What needs to be done
The word "This" marks the lines to keep; find each one in the data and copy it.

### Information

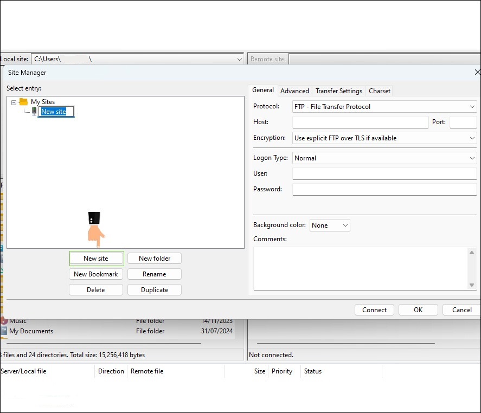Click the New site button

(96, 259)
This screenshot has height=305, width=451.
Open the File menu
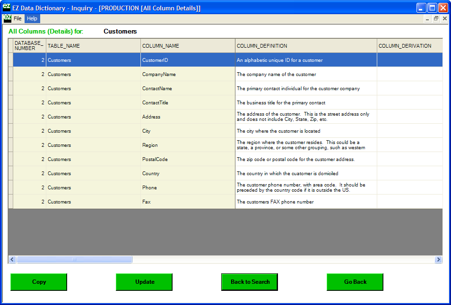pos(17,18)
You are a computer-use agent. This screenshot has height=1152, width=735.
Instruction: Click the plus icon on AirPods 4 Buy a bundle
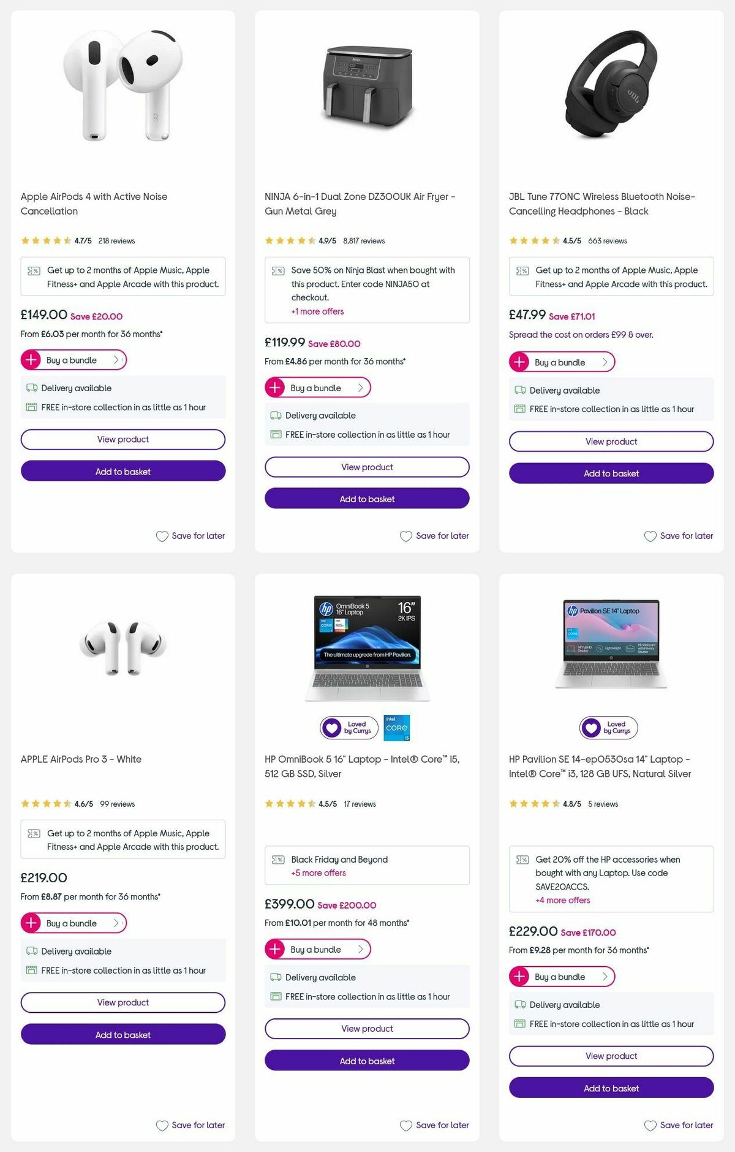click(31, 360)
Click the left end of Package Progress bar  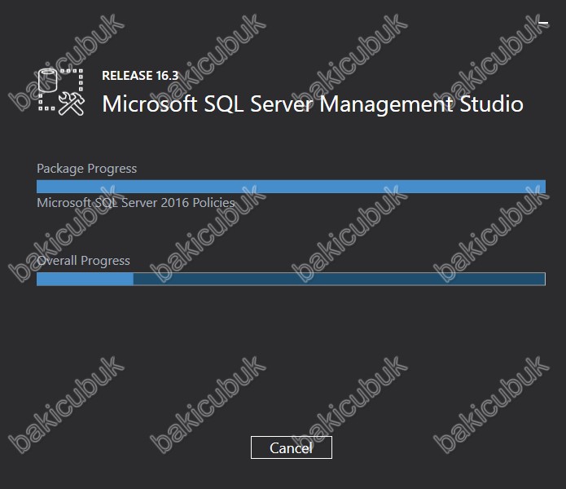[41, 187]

######

Answer to the problem
This screenshot has height=305, width=451.
You are a computer-use agent. This screenshot has height=1152, width=735.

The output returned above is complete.